- Rows on where targets appear

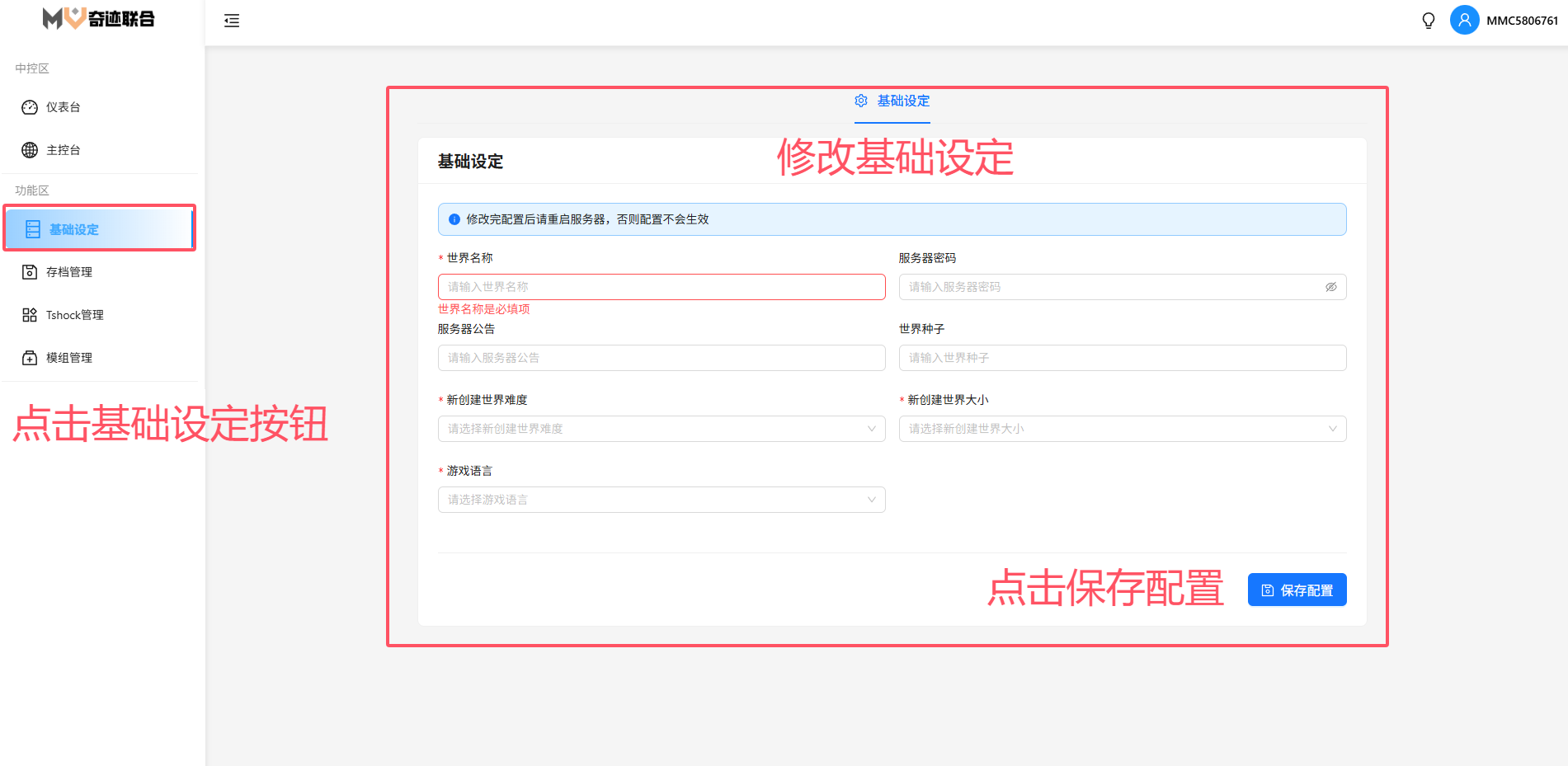Focus the 世界种子 seed input

pos(1122,358)

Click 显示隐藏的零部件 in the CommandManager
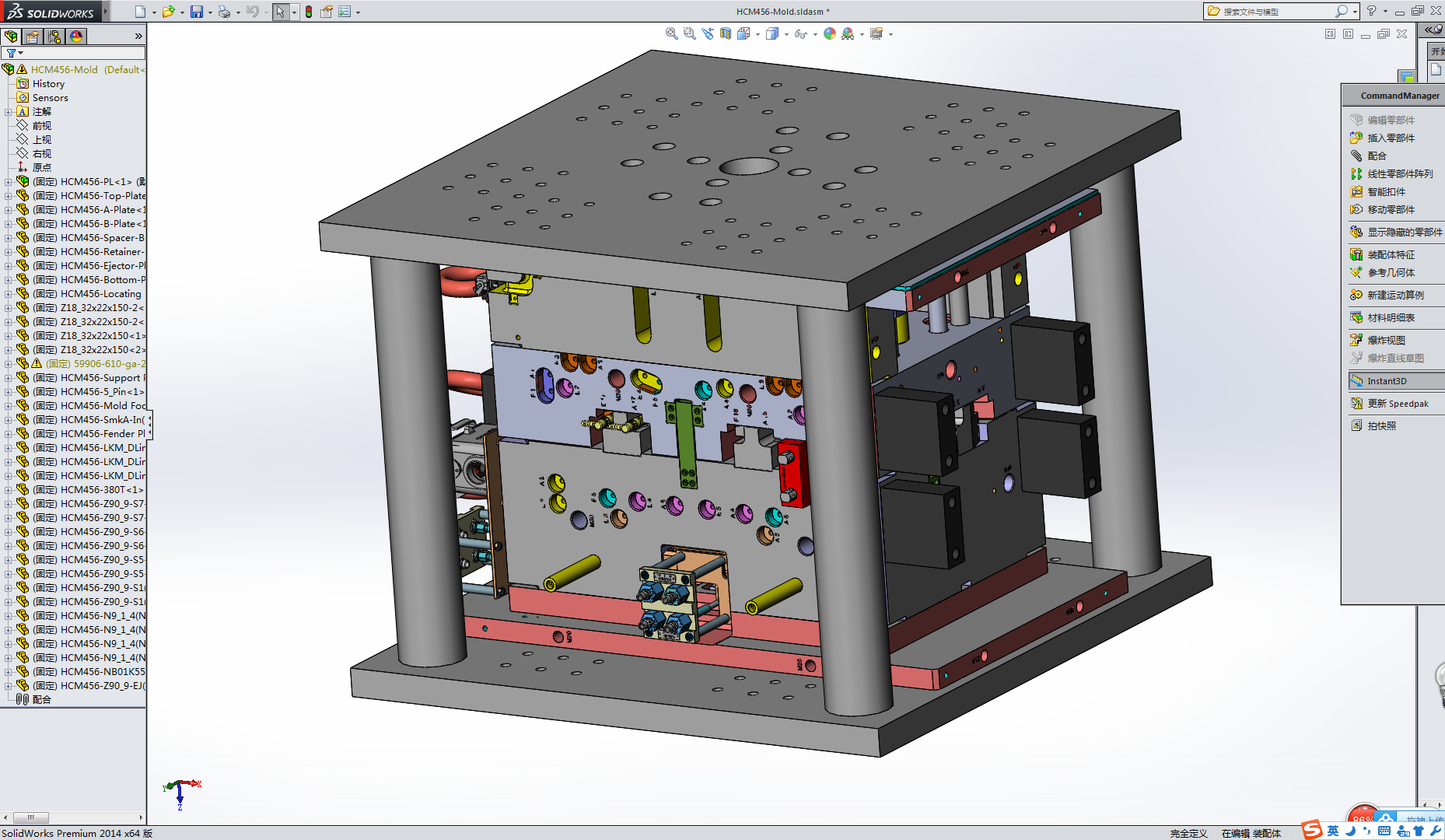[1396, 232]
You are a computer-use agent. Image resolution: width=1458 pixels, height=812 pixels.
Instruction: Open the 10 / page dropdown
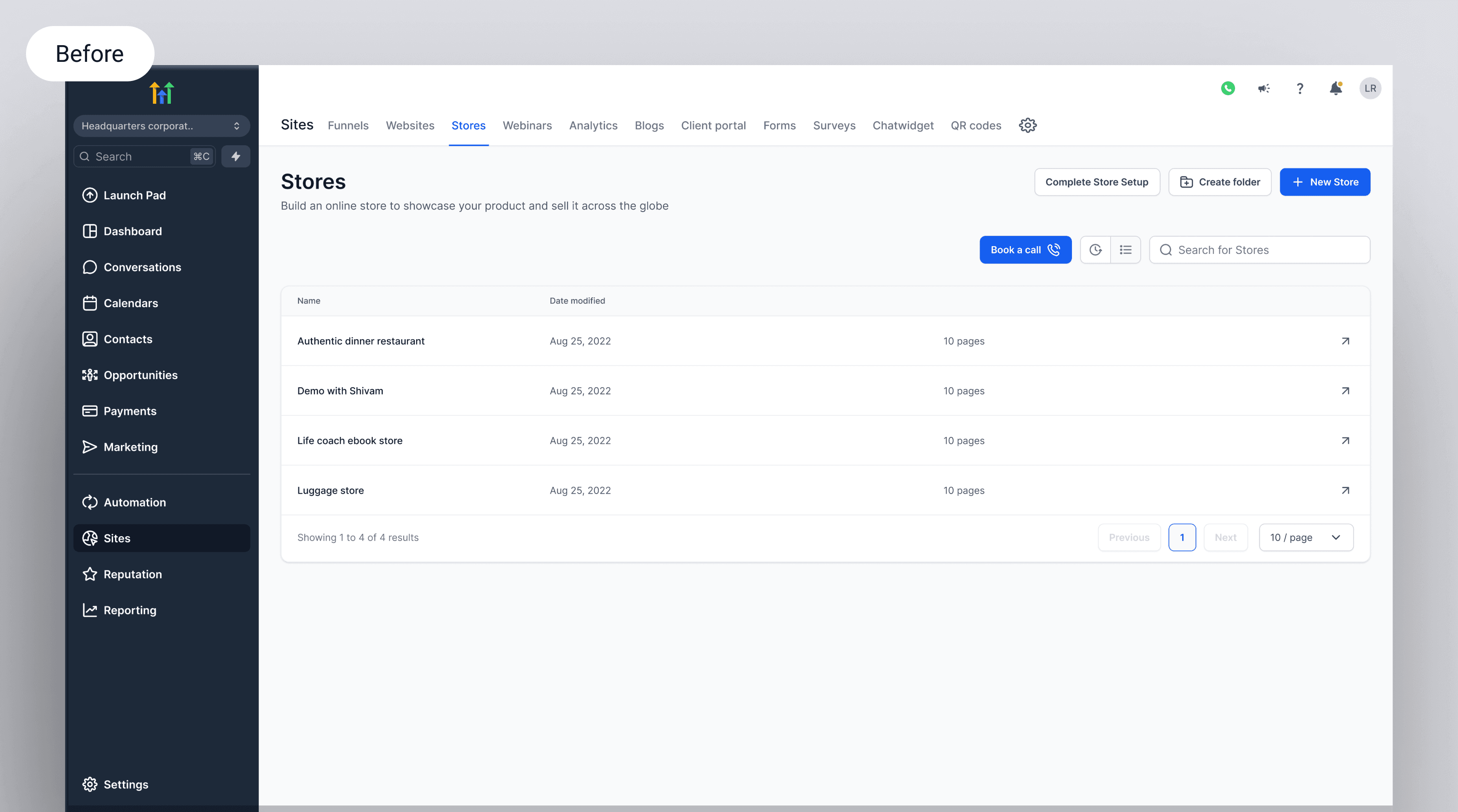(x=1306, y=537)
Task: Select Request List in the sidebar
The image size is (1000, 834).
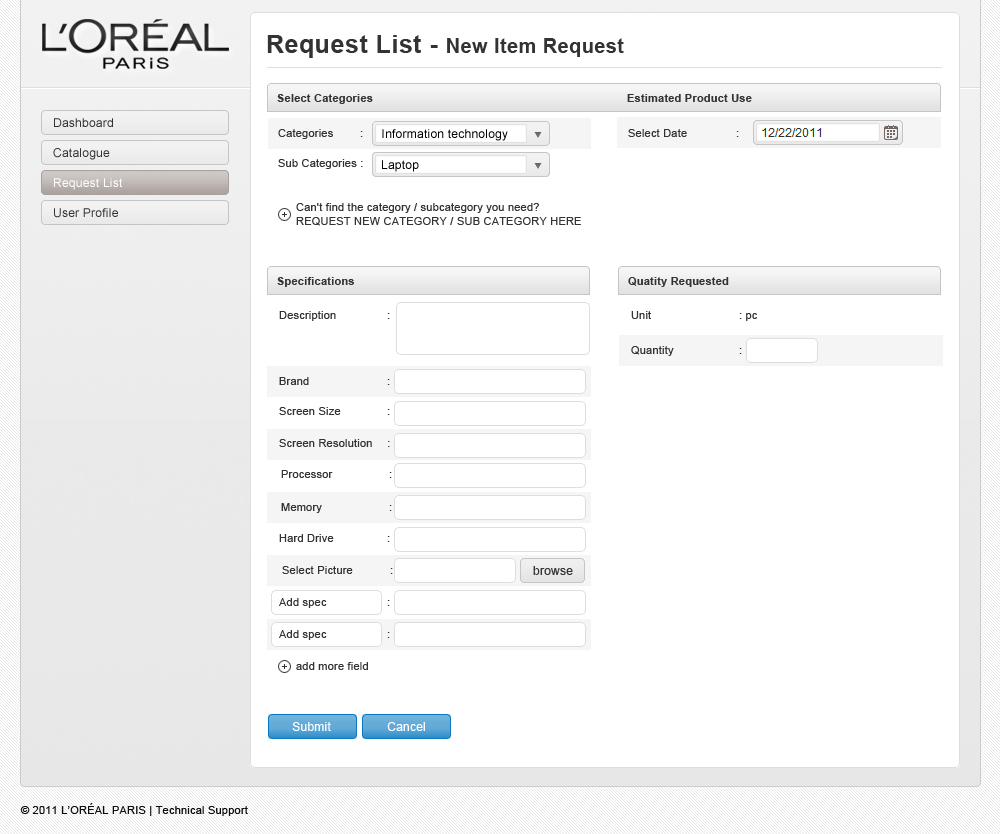Action: point(135,183)
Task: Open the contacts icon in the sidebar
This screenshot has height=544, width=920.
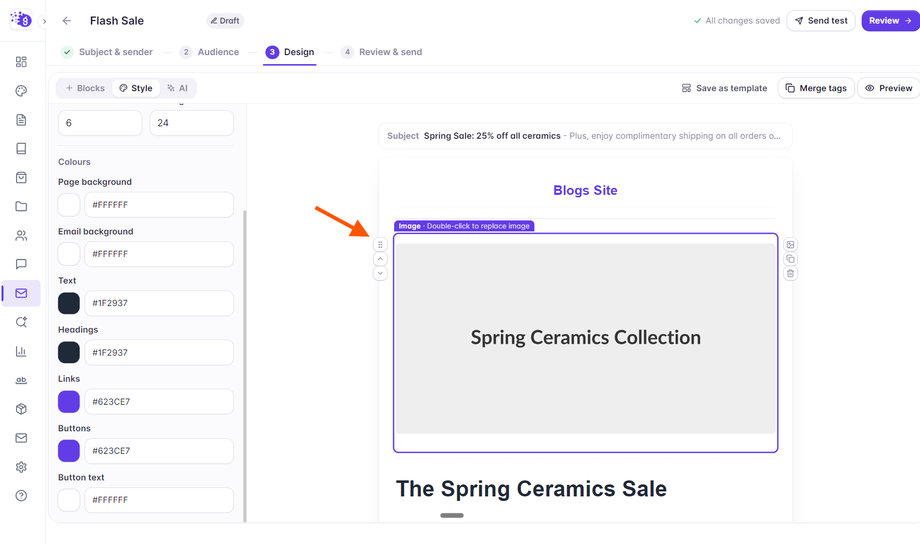Action: click(21, 235)
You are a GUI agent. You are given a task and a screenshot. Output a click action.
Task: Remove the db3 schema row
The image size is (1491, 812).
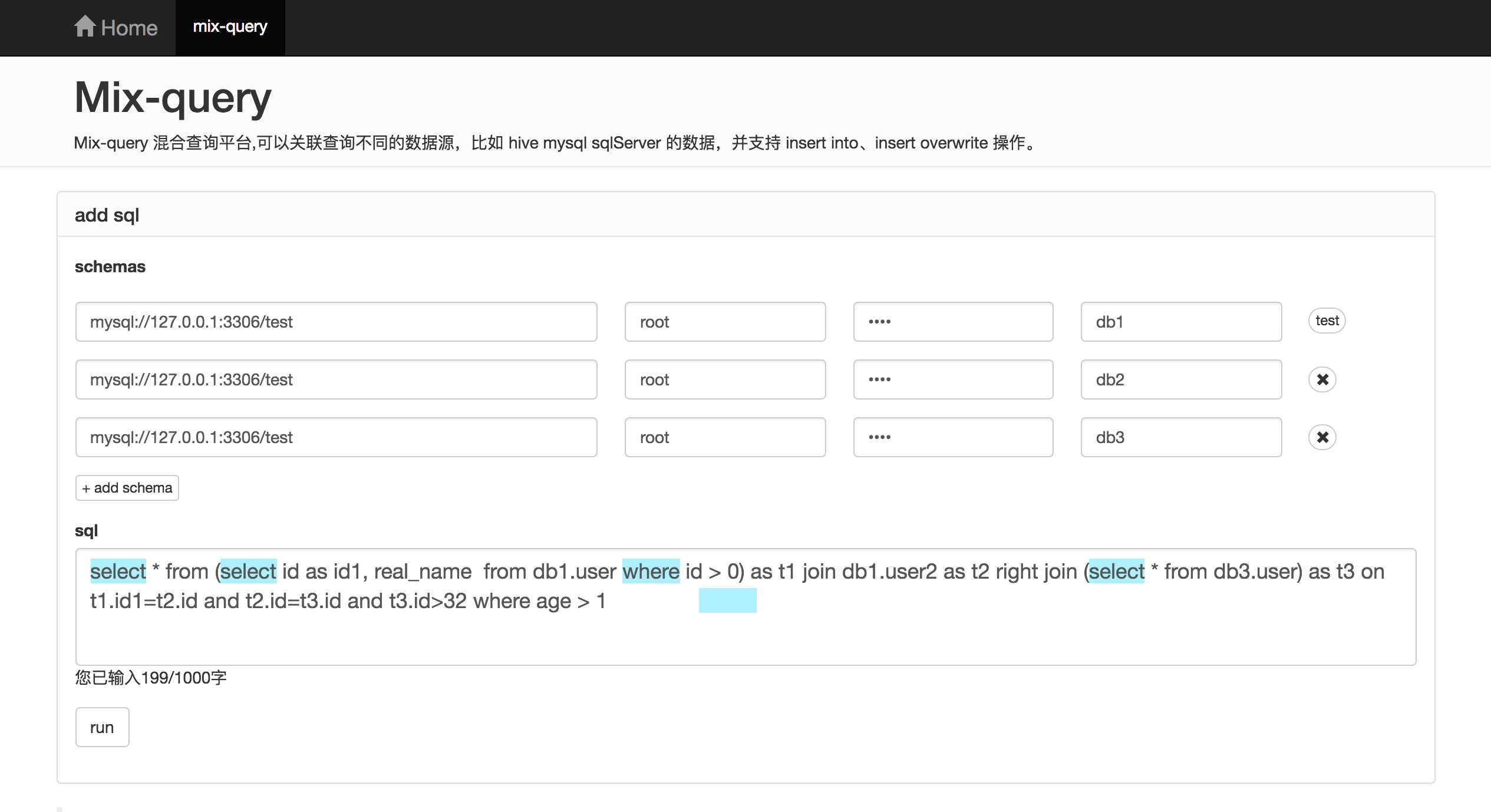pos(1322,437)
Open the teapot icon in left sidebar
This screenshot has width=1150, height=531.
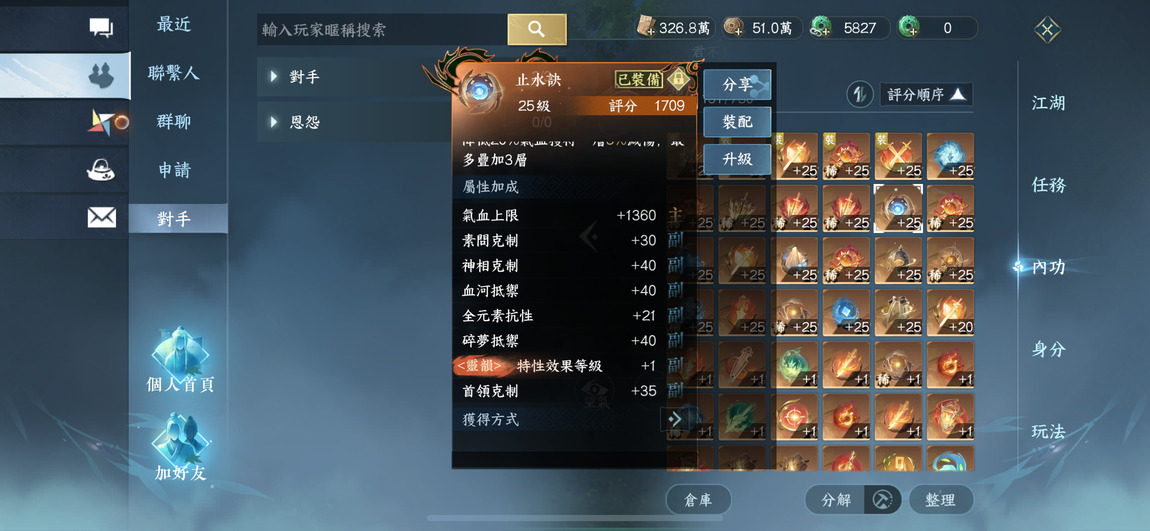pos(100,170)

- WHAT IS EXPECTED
Recast every line of the entries above as a JSON list of strings, one string per line, with blank lines and pictures left out.

- SOLUTION FOR THIS PROBLEM
[
  "Focus the 世界种子 seed input",
  "pos(1122,358)",
  "Click 显示隐藏的零部件 in the CommandManager",
  "[1396, 232]",
  "You are a computer-use agent. Image resolution: width=1458 pixels, height=812 pixels.",
  "Instruction: Open the 10 / page dropdown",
  "(x=1306, y=537)",
  "Task: Select Request List in the sidebar",
  "The image size is (1000, 834).",
  "Action: point(135,183)",
  "Task: Open the contacts icon in the sidebar",
  "This screenshot has height=544, width=920.",
  "Action: click(21, 235)",
  "You are a GUI agent. You are given a task and a screenshot. Output a click action.",
  "Task: Remove the db3 schema row",
  "The image size is (1491, 812).",
  "pos(1322,437)",
  "Open the teapot icon in left sidebar",
  "This screenshot has width=1150, height=531.",
  "pos(100,170)"
]